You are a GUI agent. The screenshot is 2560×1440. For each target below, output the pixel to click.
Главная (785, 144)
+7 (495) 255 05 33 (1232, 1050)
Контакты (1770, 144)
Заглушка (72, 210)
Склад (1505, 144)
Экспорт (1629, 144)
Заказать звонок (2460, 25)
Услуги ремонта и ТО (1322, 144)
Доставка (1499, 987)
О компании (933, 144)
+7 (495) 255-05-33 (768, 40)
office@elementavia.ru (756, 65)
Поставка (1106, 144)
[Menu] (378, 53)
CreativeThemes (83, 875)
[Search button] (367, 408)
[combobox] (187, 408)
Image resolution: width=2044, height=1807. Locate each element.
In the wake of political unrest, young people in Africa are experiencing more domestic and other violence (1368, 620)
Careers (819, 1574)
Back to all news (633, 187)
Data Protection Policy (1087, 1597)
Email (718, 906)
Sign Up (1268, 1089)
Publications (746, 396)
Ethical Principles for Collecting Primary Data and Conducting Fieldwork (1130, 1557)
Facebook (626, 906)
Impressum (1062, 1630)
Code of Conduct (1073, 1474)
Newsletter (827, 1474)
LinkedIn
= = = = =
### TASK GOAL
Each line above from the one with "Заказать звонок (2460, 25)" up to and including the one with "Facebook (626, 906)" must be set down exactly, and no line outside that span may appear.

### ANSWER FOR THE TASK
Заказать звонок (2460, 25)
Услуги ремонта и ТО (1322, 144)
Доставка (1499, 987)
О компании (933, 144)
+7 (495) 255-05-33 (768, 40)
office@elementavia.ru (756, 65)
Поставка (1106, 144)
[Menu] (378, 53)
CreativeThemes (83, 875)
[Search button] (367, 408)
[combobox] (187, 408)
Image resolution: width=2044, height=1807. Locate each element.
In the wake of political unrest, young people in Africa are experiencing more domestic and other violence (1368, 620)
Careers (819, 1574)
Back to all news (633, 187)
Data Protection Policy (1087, 1597)
Email (718, 906)
Sign Up (1268, 1089)
Publications (746, 396)
Ethical Principles for Collecting Primary Data and Conducting Fieldwork (1130, 1557)
Facebook (626, 906)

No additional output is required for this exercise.